● **Challenge**
Reproduce the records beginning at the line containing "You are a GUI" and continuing through the line containing "pyautogui.click(x=134, y=103)", and include the requests. Multiply each coordinate in the answers by 2.1 and round to the nearest whole number, with halves rounding up, and omit the pictures.

● **Records supplied**
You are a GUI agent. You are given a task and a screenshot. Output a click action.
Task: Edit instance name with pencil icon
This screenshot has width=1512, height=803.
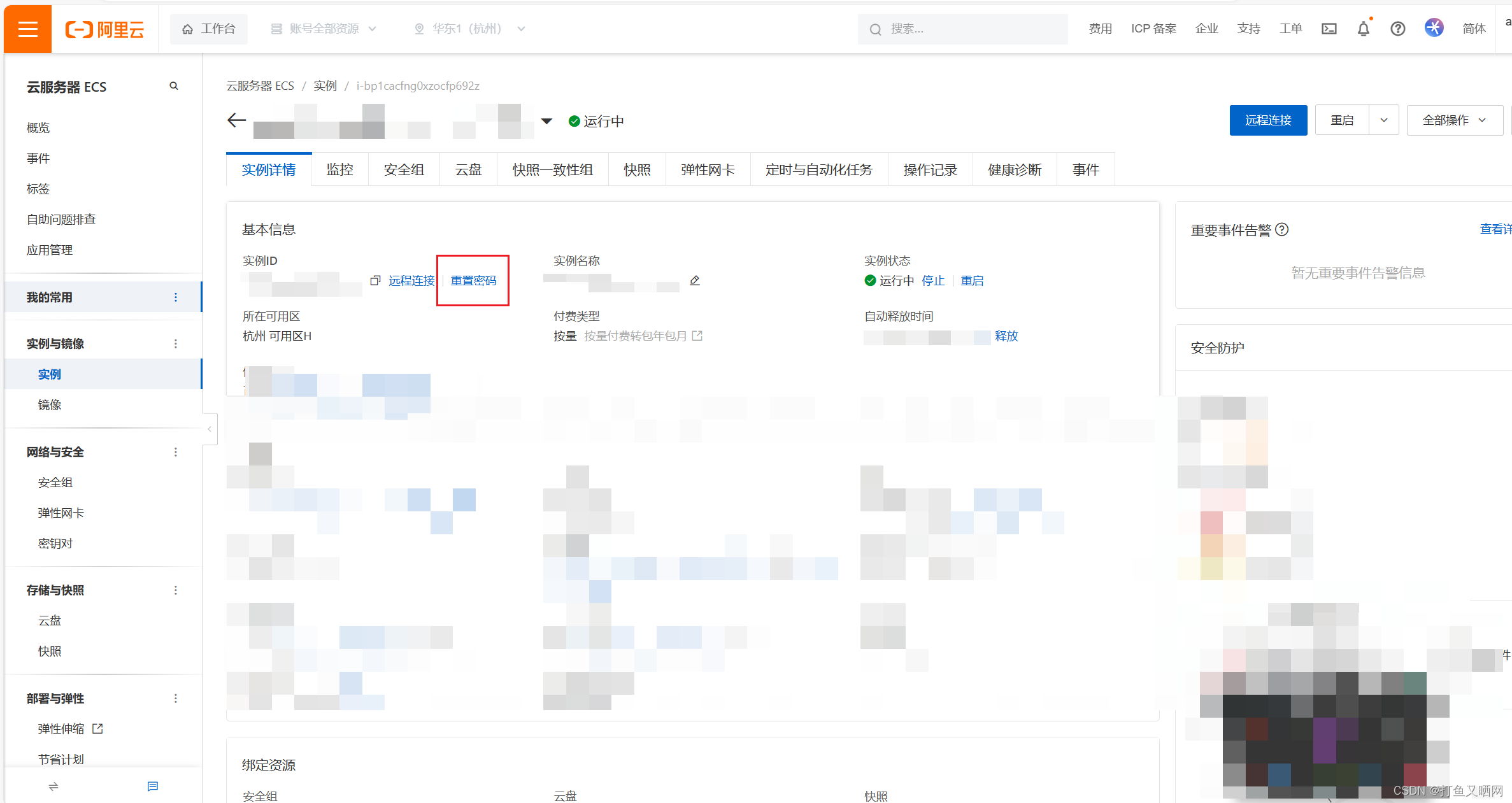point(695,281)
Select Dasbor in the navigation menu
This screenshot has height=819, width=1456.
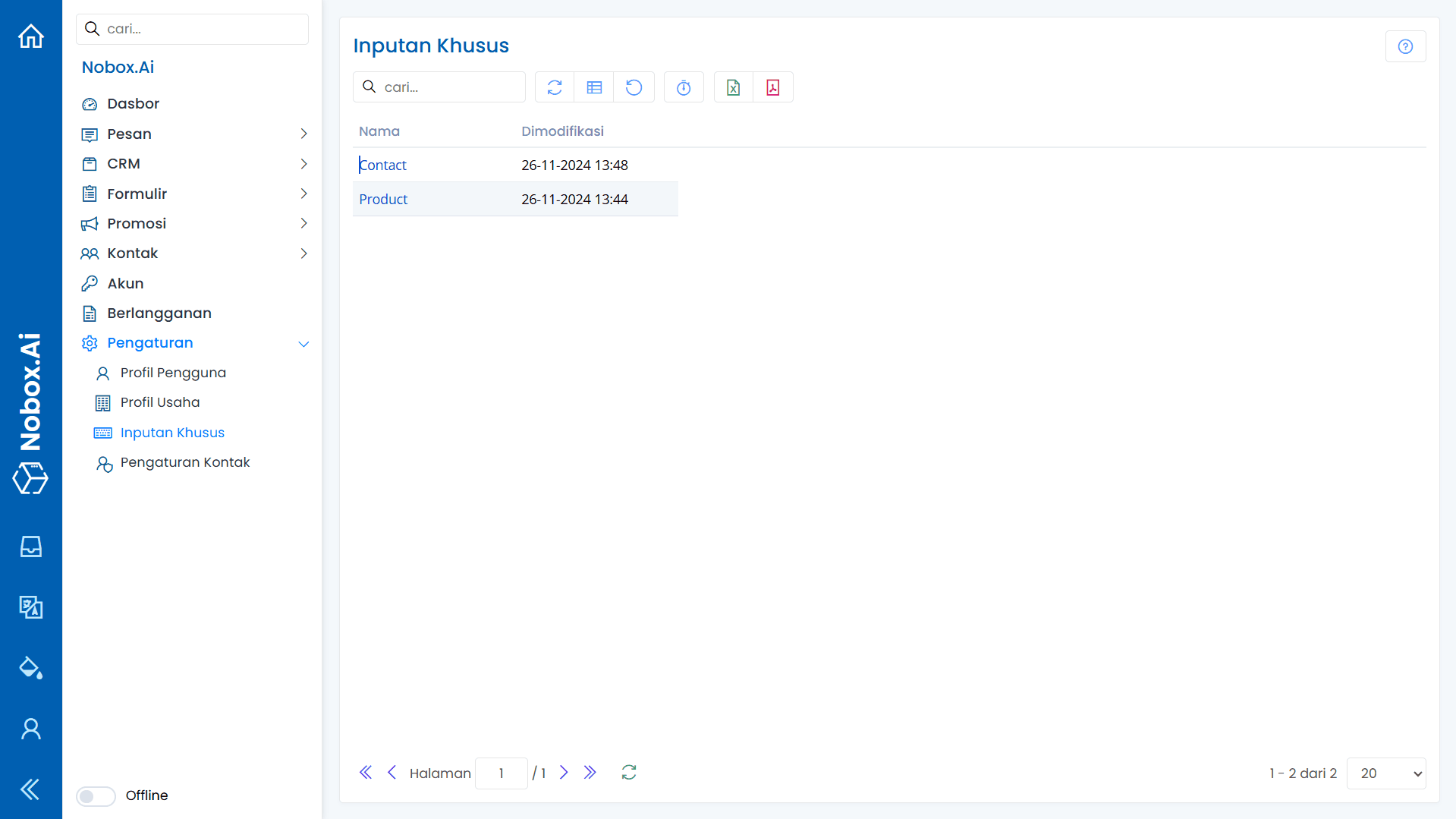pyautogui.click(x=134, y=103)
==
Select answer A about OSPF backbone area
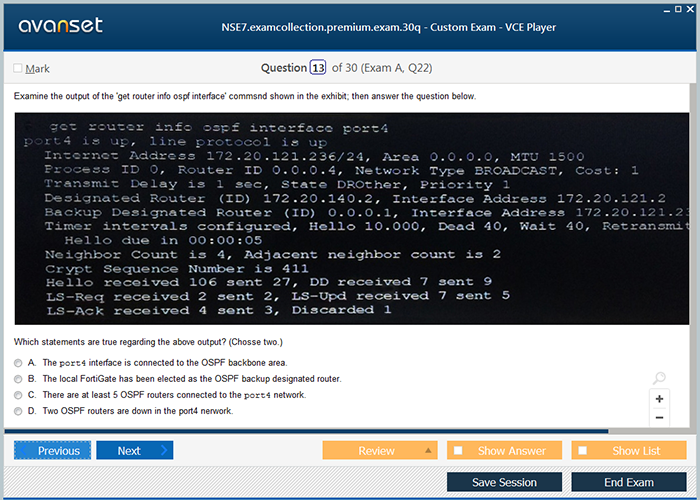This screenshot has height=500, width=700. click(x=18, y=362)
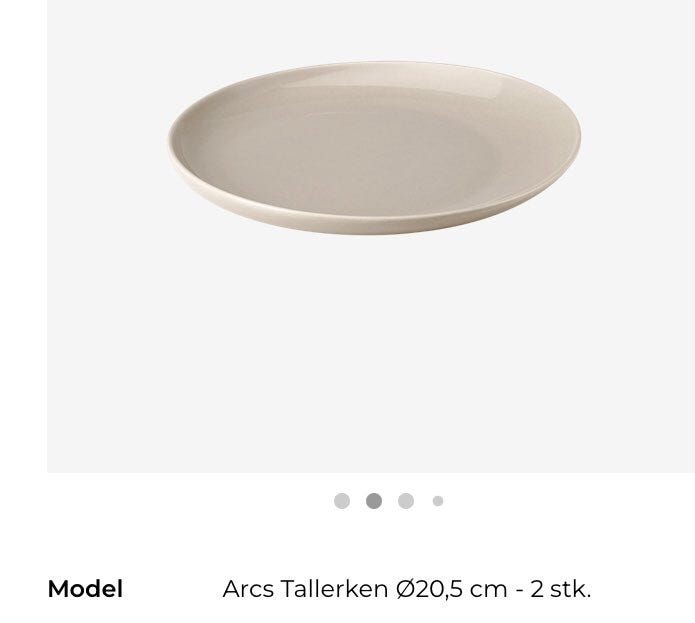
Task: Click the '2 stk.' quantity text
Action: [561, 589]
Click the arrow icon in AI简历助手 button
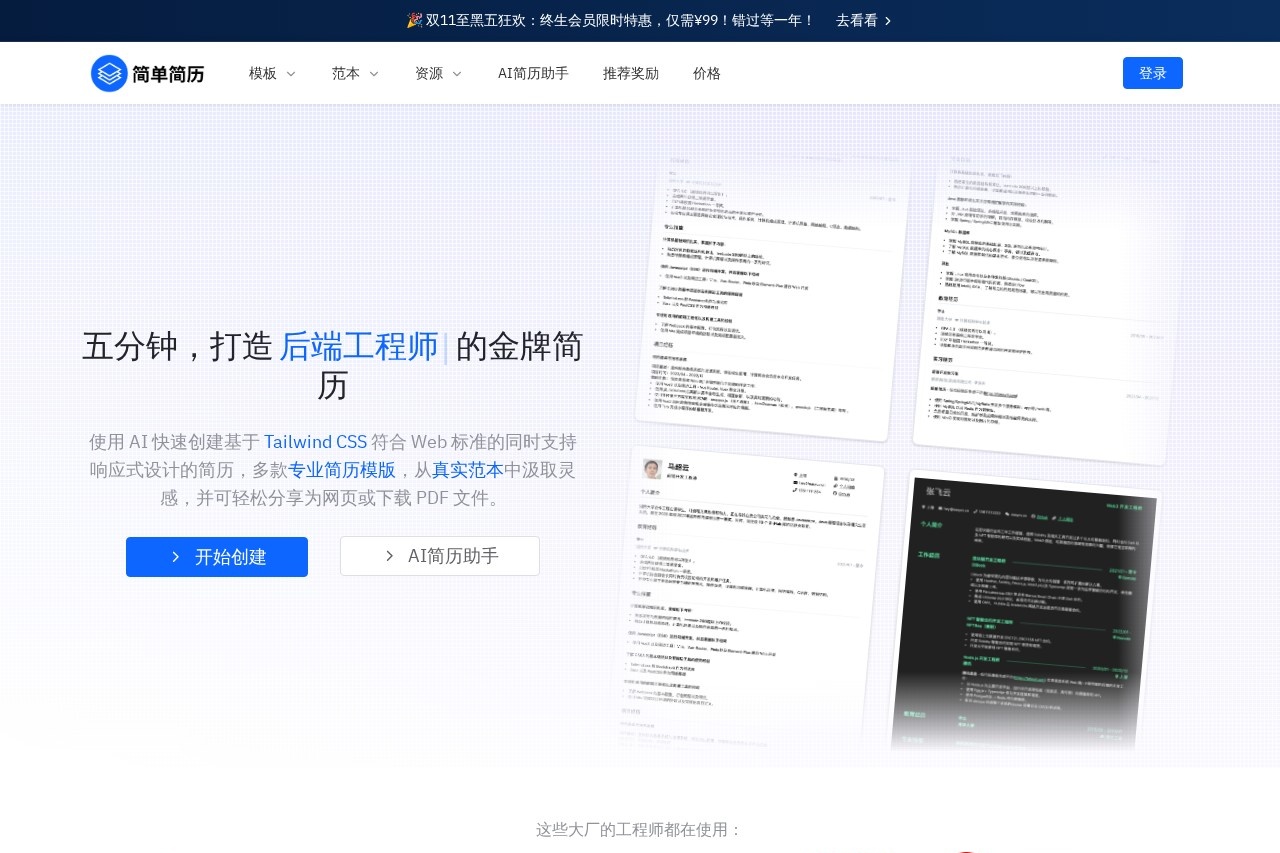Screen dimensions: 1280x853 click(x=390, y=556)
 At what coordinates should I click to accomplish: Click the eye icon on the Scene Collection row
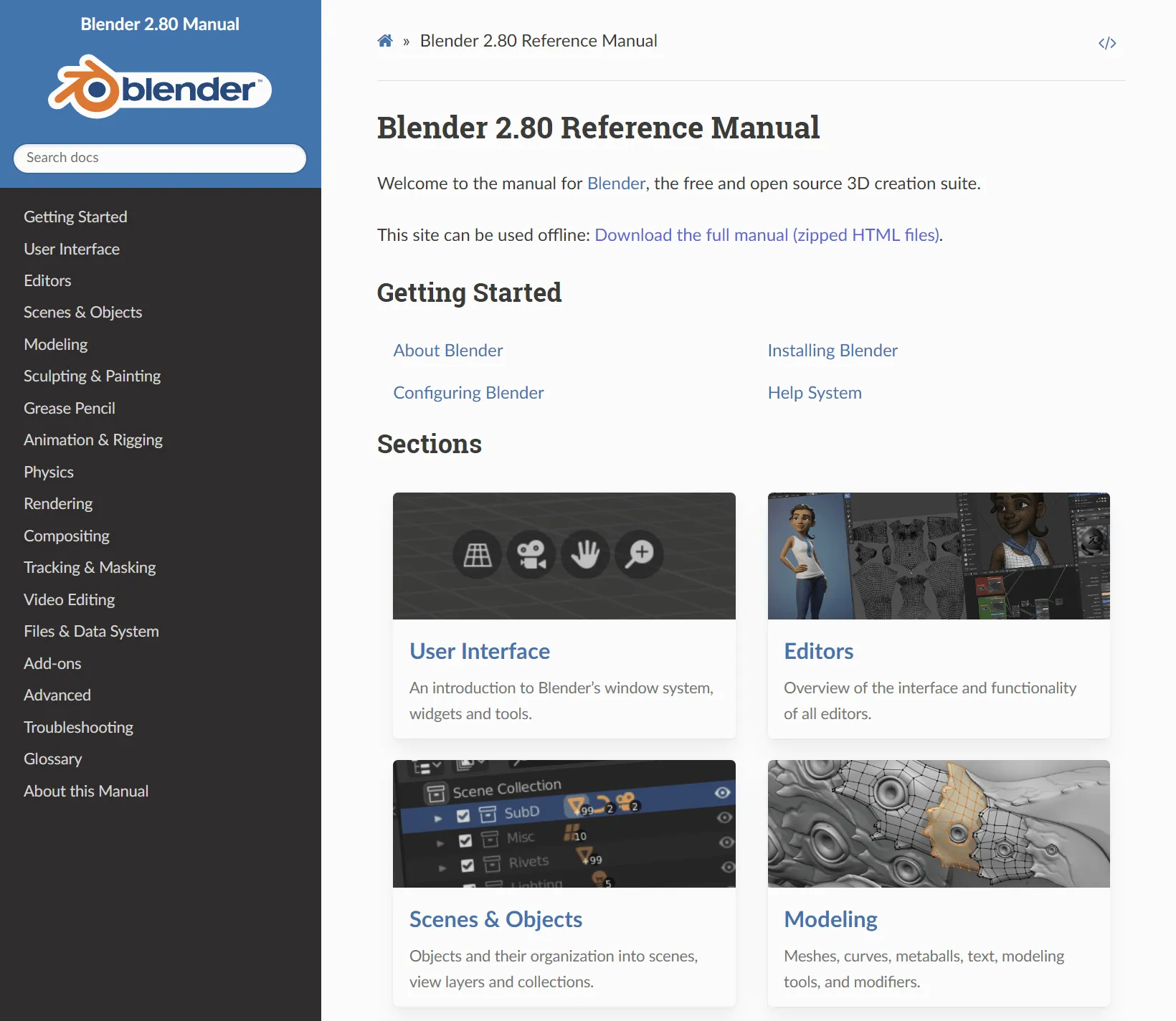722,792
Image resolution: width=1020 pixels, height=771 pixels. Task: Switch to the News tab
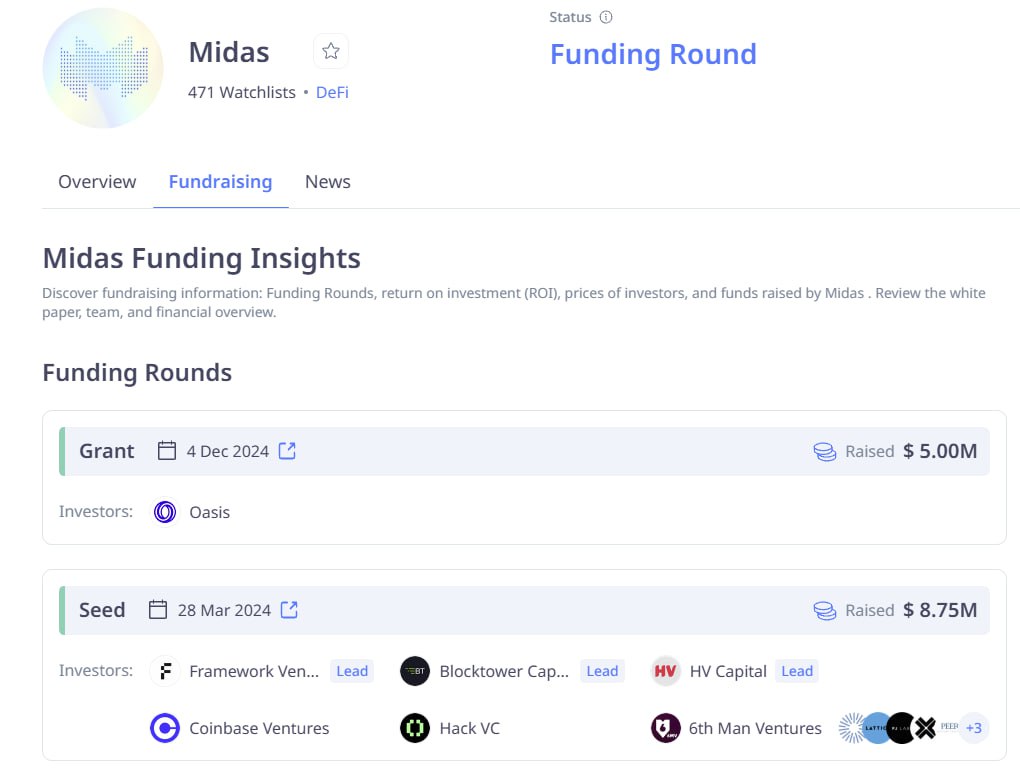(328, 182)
...
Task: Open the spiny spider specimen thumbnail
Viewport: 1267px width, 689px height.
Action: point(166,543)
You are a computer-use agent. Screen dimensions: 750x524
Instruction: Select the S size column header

● **Written answer**
You are a GUI agent. You are given a task and a screenshot. Output a click action.
Task: Edit instance name with pencil icon
This screenshot has width=1512, height=803.
point(1460,590)
Select Dasbor in the navigation menu
This screenshot has height=819, width=1456.
pyautogui.click(x=281, y=216)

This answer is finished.